No More Monkey Business for Anjelica Huston
Anjelica Huston has decades of experience on the set, tracing back to watching her father, John, filming during her childhood. Given her experiences with animals on the set, we were excited when she sat down with us to discuss the abuses endured by great apes used in film, television, and advertising.
U.S. Department of Agriculture inspectors have documented that chimpanzees and orangutans were denied even minimal “environmental enrichment” and veterinary care in times of illness. And undercover investigations have shown that trainers beat and scream at great apes in order to force them to perform dumb, confusing tricks, take after take, under the burning arc lights.

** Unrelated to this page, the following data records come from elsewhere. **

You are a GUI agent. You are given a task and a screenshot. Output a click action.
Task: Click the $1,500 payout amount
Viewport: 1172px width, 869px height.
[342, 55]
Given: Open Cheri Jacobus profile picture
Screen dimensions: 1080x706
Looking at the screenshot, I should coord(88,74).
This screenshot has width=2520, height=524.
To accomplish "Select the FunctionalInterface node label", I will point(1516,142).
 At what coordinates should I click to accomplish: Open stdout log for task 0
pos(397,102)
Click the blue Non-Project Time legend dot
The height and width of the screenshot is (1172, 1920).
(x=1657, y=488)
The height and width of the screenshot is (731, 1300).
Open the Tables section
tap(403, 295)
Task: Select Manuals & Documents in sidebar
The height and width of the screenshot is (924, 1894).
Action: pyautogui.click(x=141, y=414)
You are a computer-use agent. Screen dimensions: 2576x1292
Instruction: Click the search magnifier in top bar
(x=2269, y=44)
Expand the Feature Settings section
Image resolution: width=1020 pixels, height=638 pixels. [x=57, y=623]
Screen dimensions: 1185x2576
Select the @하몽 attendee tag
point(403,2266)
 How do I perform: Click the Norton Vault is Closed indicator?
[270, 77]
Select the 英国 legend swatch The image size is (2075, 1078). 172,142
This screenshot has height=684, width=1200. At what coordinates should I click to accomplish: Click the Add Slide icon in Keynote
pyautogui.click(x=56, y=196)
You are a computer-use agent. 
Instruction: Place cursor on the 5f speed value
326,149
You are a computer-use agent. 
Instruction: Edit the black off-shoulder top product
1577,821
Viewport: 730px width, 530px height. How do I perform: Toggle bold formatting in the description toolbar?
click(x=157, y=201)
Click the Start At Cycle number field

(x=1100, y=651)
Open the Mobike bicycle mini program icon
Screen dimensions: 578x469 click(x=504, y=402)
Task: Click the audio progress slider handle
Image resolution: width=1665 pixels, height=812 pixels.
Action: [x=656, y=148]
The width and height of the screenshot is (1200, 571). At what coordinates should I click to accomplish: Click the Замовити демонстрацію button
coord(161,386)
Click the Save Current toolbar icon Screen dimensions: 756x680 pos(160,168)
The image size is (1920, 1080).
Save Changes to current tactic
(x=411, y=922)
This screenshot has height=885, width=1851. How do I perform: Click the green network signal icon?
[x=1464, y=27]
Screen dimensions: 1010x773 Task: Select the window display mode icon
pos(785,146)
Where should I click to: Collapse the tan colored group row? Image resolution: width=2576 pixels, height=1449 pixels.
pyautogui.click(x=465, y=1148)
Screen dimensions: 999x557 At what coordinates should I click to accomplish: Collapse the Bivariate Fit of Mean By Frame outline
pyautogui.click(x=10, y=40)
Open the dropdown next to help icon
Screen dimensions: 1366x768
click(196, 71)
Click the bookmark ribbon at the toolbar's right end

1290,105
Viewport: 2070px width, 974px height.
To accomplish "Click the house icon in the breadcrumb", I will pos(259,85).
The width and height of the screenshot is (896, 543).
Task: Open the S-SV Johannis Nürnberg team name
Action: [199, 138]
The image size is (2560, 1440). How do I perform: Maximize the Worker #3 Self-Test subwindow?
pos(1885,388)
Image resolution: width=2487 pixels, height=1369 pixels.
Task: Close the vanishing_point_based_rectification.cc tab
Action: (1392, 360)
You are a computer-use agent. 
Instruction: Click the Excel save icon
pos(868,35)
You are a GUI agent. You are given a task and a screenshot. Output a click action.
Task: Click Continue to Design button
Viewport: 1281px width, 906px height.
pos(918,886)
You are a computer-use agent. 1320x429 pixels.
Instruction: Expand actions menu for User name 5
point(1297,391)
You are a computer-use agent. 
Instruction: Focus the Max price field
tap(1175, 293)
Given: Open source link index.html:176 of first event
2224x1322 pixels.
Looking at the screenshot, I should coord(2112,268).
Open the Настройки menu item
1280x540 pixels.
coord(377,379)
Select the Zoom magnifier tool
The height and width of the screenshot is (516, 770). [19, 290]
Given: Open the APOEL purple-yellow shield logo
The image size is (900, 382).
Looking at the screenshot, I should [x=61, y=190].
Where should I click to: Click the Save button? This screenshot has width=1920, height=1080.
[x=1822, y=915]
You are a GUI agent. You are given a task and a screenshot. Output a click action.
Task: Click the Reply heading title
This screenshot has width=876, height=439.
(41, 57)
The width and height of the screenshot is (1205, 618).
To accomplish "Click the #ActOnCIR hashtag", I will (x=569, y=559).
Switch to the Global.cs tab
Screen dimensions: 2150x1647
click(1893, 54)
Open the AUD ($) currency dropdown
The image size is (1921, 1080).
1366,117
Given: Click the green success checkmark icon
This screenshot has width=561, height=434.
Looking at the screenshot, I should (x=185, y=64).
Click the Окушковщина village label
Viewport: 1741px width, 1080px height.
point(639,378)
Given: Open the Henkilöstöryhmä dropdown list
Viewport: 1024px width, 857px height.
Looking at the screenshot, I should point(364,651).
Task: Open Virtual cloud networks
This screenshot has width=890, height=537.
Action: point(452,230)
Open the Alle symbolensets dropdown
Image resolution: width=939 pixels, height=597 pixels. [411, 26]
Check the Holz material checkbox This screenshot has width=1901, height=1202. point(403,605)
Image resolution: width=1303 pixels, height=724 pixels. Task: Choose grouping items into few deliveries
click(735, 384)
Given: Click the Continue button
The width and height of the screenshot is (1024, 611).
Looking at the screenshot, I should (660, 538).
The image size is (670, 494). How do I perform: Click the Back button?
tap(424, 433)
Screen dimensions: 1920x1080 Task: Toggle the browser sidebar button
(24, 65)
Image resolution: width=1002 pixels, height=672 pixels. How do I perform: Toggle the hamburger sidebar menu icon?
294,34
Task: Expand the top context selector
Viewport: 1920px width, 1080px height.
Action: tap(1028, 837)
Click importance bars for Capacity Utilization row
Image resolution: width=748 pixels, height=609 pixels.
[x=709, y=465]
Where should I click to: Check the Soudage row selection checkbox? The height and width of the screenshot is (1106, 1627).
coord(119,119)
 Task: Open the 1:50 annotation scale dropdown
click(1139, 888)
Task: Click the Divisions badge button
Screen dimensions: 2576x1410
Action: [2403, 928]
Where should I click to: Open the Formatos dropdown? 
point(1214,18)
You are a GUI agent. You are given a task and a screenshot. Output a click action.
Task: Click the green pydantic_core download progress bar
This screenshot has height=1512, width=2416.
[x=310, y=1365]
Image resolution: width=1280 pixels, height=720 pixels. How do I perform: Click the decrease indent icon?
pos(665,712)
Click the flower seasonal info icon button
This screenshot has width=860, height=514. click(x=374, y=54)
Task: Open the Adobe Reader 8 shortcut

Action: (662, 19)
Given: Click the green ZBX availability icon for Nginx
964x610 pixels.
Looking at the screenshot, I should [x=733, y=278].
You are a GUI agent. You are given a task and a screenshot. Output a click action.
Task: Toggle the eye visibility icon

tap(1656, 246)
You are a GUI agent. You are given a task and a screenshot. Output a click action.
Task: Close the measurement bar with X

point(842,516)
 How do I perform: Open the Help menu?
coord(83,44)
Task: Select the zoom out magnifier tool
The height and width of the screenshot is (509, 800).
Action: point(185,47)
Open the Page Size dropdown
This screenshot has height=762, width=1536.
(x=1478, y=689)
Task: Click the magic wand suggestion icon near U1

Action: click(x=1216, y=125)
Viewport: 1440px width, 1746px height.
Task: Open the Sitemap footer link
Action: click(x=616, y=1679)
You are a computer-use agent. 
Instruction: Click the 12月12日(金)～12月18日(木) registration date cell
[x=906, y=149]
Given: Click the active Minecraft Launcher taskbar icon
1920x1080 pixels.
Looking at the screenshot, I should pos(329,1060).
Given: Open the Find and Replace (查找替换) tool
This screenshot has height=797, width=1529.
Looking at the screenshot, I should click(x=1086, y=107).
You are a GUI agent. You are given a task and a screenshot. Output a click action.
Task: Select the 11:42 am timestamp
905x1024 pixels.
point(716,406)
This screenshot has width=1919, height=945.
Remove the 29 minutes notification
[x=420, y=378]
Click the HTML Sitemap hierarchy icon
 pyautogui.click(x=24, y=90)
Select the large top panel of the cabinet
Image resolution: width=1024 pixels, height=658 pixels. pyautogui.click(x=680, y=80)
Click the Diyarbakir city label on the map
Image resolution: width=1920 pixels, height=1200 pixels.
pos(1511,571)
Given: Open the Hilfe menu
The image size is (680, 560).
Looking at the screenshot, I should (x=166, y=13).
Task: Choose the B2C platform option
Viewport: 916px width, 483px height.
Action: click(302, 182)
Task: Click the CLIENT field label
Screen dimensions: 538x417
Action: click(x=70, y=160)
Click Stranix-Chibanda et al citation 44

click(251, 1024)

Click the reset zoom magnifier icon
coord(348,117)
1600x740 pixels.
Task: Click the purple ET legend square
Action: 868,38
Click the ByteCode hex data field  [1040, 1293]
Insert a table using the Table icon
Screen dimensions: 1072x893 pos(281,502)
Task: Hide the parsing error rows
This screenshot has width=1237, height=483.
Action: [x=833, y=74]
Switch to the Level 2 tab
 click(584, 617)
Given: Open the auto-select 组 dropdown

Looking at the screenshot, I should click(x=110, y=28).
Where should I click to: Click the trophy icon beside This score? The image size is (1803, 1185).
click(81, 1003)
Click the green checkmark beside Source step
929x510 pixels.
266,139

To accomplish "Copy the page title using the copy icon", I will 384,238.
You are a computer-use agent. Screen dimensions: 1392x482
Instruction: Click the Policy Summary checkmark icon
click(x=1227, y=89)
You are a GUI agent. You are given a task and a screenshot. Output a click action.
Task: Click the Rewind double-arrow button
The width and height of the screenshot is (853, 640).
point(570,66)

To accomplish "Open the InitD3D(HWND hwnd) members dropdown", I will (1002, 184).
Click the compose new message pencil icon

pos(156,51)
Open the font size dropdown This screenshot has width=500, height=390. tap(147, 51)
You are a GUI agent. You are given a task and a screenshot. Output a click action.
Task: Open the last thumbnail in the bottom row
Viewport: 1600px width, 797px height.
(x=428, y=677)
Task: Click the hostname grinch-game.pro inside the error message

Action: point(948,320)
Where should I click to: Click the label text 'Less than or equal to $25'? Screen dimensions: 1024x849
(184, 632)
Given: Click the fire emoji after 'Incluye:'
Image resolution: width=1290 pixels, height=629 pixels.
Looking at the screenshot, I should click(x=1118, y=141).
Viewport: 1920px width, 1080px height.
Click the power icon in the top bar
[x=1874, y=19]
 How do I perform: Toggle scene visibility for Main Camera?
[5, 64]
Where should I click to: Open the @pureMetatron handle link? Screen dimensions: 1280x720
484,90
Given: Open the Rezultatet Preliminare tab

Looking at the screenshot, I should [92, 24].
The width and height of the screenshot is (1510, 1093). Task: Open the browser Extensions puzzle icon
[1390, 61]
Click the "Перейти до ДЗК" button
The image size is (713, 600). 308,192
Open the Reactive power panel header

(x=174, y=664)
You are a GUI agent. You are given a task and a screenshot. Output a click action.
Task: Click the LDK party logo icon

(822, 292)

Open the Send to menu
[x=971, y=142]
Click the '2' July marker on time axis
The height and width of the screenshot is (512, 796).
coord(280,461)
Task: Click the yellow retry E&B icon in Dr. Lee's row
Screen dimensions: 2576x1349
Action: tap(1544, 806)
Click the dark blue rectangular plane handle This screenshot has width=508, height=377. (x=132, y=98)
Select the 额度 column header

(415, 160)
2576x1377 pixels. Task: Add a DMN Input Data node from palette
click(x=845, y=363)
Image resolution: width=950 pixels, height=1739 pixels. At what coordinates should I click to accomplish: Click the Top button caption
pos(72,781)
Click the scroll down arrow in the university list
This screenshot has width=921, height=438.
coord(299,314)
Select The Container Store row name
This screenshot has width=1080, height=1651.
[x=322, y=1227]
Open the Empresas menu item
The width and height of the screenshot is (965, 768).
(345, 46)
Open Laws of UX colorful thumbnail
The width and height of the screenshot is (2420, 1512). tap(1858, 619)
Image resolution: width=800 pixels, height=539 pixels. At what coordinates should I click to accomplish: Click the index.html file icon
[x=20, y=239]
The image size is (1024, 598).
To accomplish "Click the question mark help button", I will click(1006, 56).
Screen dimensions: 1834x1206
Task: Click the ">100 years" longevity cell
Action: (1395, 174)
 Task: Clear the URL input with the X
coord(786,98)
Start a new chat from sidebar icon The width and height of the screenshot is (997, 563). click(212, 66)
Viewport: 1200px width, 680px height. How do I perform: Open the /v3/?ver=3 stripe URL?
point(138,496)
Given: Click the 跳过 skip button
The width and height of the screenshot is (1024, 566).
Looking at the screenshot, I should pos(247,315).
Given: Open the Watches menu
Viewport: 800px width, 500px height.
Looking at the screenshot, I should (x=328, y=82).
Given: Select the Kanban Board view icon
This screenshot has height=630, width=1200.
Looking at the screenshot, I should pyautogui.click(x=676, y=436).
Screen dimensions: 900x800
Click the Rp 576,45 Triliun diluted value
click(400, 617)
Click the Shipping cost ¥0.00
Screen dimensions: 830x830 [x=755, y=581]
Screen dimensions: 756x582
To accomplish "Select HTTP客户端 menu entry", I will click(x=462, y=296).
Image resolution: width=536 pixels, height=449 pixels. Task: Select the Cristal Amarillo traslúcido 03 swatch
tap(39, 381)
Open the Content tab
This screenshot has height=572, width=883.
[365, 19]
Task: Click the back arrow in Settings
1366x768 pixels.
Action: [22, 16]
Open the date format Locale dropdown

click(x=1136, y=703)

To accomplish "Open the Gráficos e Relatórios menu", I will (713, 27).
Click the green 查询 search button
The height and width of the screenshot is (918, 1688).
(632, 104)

Chimpanzees can live to be 60 years old and orangutans can live to be 50, but they grow too strong to be handled around age 8. That’s when, useless to the industry, most are dumped in roadside hellholes, where they can live in barren cages, languishing amid their own waste or sold for use in experiments. There is no Hollywood actors’ retirement home for them. You can see Anjelica’s video about this business here:
Anjelica also spoke with us after the filming of the video, telling us how she grew so passionate about this issue, and why the abuse of great apes will never happen on her set:
I think without question that [when] one forcibly takes small simians, small apes away from their parents at [a young] age and manipulating them into some sort of fake response for the amusement of humans or indeed human children—it’s a very bad ethic. I remember seeing this terribly sad, lonely elephant in Bath, England, at the zoo in the pouring rain with nothing but a football for companionship, and thinking, “No child on Earth would want to see that. No child on Earth who understands the predicament of this animal could possibly approve it.”
Thanks, Anjelica, from us and from them!